The result should be every line in the data below that carries the string "will".

++++++++

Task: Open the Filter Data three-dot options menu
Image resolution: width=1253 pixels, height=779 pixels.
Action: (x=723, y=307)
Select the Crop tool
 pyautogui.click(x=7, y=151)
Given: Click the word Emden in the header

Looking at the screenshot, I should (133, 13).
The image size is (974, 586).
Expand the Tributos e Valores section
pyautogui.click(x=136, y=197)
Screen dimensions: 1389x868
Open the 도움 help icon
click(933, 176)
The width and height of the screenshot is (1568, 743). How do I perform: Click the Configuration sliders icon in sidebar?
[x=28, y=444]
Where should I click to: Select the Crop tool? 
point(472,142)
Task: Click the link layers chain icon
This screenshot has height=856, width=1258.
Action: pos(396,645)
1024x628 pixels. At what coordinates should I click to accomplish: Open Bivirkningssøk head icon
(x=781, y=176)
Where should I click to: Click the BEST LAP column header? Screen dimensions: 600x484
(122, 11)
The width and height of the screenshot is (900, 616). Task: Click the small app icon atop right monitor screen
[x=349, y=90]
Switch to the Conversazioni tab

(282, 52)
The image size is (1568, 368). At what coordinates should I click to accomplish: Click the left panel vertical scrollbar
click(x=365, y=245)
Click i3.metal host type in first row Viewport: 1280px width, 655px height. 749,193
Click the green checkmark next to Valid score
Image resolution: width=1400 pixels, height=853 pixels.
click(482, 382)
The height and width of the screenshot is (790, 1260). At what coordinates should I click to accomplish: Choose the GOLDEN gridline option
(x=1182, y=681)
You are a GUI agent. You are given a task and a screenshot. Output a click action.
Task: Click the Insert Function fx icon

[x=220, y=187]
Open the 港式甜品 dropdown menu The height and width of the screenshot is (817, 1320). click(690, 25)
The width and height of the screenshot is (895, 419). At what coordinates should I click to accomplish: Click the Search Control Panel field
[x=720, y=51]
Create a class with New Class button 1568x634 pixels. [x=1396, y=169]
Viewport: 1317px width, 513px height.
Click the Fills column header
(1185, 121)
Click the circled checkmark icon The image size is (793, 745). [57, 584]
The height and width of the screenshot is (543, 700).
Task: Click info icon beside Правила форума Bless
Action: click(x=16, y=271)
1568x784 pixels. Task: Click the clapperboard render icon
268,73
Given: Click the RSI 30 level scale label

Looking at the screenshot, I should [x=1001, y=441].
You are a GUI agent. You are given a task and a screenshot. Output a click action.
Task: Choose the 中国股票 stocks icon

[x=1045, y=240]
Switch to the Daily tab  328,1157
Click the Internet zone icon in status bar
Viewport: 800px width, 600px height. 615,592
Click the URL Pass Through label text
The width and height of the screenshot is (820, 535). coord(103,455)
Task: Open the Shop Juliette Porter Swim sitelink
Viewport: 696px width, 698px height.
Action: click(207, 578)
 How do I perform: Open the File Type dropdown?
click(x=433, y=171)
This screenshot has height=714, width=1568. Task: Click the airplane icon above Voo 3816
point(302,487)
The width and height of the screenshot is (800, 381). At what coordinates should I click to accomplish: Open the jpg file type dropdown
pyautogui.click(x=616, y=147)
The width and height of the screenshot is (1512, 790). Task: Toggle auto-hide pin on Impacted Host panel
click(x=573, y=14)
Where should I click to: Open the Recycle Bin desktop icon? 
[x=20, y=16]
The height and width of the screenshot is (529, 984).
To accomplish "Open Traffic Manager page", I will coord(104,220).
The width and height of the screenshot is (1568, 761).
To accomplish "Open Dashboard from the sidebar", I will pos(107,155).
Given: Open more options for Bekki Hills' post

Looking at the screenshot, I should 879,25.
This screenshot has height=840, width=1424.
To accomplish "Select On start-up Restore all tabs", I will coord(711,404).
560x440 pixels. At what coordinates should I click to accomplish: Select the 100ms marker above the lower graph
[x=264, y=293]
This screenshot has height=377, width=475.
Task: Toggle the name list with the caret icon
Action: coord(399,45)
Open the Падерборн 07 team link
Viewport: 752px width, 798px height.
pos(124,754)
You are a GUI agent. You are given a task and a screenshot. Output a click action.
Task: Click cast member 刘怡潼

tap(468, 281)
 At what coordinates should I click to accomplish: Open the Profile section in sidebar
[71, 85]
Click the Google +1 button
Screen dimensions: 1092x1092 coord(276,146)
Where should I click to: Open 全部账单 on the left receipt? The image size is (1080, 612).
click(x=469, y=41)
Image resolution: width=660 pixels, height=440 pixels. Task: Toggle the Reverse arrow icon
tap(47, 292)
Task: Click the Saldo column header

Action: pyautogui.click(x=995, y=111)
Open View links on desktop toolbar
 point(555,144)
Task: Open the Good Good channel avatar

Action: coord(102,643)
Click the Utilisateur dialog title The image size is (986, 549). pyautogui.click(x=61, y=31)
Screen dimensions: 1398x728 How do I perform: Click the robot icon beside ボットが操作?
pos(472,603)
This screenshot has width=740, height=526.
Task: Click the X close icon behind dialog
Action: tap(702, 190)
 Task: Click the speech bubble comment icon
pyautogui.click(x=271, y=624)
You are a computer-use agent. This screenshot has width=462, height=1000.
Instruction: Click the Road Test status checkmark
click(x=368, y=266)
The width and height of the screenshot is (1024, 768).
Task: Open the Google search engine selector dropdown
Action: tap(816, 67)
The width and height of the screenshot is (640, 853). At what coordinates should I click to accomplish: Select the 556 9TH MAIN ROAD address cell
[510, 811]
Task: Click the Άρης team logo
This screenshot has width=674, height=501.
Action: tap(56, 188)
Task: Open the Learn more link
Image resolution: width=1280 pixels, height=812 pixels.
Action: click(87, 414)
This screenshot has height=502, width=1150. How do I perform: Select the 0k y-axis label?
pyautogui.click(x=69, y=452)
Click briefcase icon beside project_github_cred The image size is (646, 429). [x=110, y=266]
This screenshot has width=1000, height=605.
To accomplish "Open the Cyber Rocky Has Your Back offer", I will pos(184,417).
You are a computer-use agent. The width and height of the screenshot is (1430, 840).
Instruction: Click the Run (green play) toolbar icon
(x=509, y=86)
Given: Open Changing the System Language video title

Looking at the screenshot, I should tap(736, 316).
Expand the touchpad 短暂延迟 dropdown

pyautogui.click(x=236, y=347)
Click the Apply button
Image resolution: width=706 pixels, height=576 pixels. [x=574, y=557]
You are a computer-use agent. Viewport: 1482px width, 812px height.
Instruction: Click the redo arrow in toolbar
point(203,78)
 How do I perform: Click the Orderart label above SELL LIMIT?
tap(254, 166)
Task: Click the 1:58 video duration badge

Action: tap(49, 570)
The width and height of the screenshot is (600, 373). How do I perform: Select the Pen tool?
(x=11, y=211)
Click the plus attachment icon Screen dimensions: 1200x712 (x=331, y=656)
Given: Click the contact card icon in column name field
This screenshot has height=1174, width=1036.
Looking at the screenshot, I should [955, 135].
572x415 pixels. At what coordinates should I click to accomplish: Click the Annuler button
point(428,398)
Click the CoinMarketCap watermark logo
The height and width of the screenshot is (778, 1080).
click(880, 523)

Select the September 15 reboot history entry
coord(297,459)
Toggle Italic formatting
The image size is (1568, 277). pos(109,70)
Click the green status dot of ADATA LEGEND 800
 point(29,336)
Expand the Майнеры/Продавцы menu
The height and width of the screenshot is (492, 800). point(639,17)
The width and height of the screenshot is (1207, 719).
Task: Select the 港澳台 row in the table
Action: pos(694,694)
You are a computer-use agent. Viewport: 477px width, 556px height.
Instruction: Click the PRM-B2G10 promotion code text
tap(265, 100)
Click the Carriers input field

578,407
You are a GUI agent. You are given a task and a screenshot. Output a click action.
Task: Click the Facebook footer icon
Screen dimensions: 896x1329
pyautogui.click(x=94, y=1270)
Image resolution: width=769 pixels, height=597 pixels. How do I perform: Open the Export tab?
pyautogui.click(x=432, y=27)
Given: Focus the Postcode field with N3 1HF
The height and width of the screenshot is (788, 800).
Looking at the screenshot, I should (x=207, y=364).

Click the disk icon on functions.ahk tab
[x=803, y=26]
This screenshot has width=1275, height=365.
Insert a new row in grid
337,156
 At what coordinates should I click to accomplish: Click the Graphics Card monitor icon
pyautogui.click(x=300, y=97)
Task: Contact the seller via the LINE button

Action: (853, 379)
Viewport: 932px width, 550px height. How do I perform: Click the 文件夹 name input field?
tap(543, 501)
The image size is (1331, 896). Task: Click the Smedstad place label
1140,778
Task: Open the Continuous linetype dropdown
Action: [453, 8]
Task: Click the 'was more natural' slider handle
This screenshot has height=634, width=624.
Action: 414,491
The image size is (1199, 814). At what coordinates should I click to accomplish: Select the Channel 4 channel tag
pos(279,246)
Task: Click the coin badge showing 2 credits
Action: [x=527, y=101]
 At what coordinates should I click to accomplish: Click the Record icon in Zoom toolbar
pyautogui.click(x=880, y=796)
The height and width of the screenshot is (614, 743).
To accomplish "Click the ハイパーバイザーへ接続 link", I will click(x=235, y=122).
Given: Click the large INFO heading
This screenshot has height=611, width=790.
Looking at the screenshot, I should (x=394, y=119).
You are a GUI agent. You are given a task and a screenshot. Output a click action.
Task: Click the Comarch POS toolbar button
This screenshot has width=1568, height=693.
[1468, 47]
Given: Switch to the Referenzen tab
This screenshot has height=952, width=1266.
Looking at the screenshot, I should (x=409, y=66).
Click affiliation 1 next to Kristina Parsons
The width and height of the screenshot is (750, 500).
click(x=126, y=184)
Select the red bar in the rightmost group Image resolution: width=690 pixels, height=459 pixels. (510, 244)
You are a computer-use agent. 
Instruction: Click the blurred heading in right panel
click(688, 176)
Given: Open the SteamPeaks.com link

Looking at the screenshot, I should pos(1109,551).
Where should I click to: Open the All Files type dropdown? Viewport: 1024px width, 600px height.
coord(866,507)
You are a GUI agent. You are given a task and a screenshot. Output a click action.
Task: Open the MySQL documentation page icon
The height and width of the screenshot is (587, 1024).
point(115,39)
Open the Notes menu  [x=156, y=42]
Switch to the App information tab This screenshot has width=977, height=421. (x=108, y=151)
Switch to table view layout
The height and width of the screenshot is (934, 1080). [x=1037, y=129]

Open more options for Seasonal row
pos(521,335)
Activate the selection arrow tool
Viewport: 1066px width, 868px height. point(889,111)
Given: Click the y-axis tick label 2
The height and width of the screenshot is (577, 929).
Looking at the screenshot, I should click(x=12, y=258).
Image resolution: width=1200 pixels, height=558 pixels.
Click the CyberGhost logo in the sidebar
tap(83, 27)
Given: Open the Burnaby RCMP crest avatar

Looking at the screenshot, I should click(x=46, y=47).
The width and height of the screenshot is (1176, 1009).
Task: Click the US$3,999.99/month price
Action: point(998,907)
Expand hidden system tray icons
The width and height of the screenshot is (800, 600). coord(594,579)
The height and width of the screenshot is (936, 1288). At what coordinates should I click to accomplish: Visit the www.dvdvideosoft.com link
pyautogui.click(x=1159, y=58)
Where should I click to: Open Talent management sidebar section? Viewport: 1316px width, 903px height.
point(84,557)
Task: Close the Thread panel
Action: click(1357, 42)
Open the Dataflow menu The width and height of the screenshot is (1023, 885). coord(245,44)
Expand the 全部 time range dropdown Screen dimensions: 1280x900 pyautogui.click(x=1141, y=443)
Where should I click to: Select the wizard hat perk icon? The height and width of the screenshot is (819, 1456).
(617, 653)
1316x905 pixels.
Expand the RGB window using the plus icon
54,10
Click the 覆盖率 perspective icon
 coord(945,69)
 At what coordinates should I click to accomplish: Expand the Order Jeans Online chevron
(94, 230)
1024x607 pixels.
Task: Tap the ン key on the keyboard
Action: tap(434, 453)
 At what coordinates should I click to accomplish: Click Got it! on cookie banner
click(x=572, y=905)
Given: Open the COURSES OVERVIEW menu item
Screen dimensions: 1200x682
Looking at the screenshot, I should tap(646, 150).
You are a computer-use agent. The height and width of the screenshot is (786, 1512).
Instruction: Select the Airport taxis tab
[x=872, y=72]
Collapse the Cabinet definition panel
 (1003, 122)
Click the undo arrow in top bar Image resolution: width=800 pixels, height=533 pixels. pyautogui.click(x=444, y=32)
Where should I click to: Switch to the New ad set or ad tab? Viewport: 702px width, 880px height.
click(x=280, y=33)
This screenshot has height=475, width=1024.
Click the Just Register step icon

++++++++

REPLY:
To accomplish "Open Traffic Manager page", I will coord(104,220).
To accomplish "Open Dashboard from the sidebar", I will pos(107,155).
To accomplish "Select On start-up Restore all tabs", I will coord(711,404).
To accomplish "Open the Cyber Rocky Has Your Back offer", I will pos(184,417).
To accomplish "Click the ハイパーバイザーへ接続 link", I will click(x=235, y=122).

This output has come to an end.